Eustachian Tube Function and Myringoplasty/Tympanoplasty
This study will determine whether the likely success of closing a hole in the eardrum can be predicted by testing Eustachian tube function. The Eustachian tube is a natural tube that connects the back of the nose with the middle ear. When a person goes up in an airplane and their ears "pop" or when one yawns and their ears "pop", that is the Eustachian tube opening. The Eustachian tube is responsible for keeping the air pressure in the middle ear the same as in the environment and keeping the middle ear free of fluid. It is thought that in children with middle-ear disease, the muscles that open the Eustachian tube do not work very well; this seems to get better in many children as they get older. It is thought that poor Eustachian tube function is the cause of failures when holes in the eardrum are patched and also for the recurrence of fluid in the middle-ear. The primary goal of this study is to see whether it can be predicted, based on testing Eustachian tube function before surgery, whether patching the eardrum will be successful and whether fluid will come back in the ear after it is patched.
|Study Design:||Observational Model: Cohort
Time Perspective: Prospective
|Official Title:||Eustachian Tube Function as a Predictor of Myringoplasty/Tympanoplasty Outcome|
- Healing of perforation [ Time Frame: 12 months ] [ Designated as safety issue: No ]Evidence of intact eardrum at 12 months after surgery
- Recurrence of otitis media [ Time Frame: by 12 months ] [ Designated as safety issue: No ]Recurrence of otitis media (acute otitis media and/or otitis media with effusion) by 12 months
|Study Start Date:||November 2012|
|Estimated Study Completion Date:||November 2017|
|Estimated Primary Completion Date:||November 2017 (Final data collection date for primary outcome measure)|
children undergoing myringoplasty/tympanoplasty
Children undergoing myringoplasty/tympanoplasty (repair of the eardrum) either because of hole in the eardrum after a tube extruded or after removal of the tube from the eardrum
Other: Eustachian tube function testing
Eustachian tube function testing will consist of some or all of the following tests: Inflation/Deflation test, Forced Response test, Compliance test,Valsalva, Toynbee and Sniffing
This study involves 1 visit to Children's Hospital of Pittsburgh of UPMC for Eustachian tube function testing and 2 visits, at approximately 6 months and at 12 months, after surgery to examine the ears.

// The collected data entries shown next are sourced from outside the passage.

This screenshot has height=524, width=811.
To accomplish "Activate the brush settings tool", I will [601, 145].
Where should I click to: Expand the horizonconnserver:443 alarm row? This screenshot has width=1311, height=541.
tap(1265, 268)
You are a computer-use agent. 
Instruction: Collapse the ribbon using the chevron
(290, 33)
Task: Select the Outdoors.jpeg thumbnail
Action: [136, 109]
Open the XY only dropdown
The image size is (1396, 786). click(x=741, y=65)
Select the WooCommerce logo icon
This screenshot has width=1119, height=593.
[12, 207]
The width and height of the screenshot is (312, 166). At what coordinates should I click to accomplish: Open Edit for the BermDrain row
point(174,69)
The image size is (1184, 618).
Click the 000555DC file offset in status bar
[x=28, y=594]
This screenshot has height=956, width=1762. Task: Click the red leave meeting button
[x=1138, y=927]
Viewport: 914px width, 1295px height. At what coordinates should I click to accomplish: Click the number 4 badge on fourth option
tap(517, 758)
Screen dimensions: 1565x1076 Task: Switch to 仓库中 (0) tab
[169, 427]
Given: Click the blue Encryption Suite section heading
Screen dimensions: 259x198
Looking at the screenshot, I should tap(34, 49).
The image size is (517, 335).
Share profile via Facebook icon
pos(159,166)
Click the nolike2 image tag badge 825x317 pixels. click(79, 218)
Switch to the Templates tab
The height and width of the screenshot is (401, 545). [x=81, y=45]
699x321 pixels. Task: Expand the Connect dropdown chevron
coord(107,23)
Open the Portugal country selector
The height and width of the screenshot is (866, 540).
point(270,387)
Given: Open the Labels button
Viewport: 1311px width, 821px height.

Entry (Visit 1; approximately 40-60 minutes) At the entry visit, the child's medical history will be reviewed to ensure he/she is eligible for the study. The parent will be asked questions about their family, including family size, pets, medical history, tobacco smoke exposure, education and occupation, and living conditions. They will also be asked questions about their child, regarding such things as breastfeeding, daycare, tobacco smoke exposure and allergies, and a detailed history of middle-ear disease will be recorded. The child will have an examination of the ears, nose and throat.
Tympanometry will be done, which can help to tell whether there is fluid in the middle ear and whether there is an opening/hole in the eardrum. This is a common office procedure and is done by inserting a small probe (a rubber or plastic tube that measures ear pressure) half way into the ear canal and changing the pressure in the probe. That pressure change is small, can be felt but is rarely associated with any discomfort.
The function of the child's Eustachian tube on the side of the eardrum that is going to be patched will be tested. A small ear plug will be sealed partway into the child's ear canal. This plug is attached to a machine that can change the pressure in the ear and measure the pressure at which the Eustachian tube opens and closes, as well as the ease of airflow through the Eustachian tube and the ability to open the Eustachian tube during swallowing. The tests only require that the child not pull the ear plug from his/her ear and perform certain (age-appropriate) procedures designed to open his/her Eustachian tube such as swallowing with an open and pinched nose, blowing against a closed nose and deep breathing. The total time for testing is about 20 minutes and this period is broken into times of rest and times of tests. If the child has holes in both eardrums that are going to be repaired, testing may take 40 minutes.
After the entry testing: The child's ear surgeon will take a picture of the eardrum at the time of surgery to document the size of the hole. If the child does not require another surgical procedure after the surgery to close the eardrum because of failure of the hole to close or recurrence of ear problems such as infection or fluid in the ear, the child will have study visits for examination of the ears, nose and throat as well as tympanometry at approximately 6 months and 12 months after surgery. If he or she is being seen by the ear surgeon around these times, the study visit and their clinic visit can be done at the same time.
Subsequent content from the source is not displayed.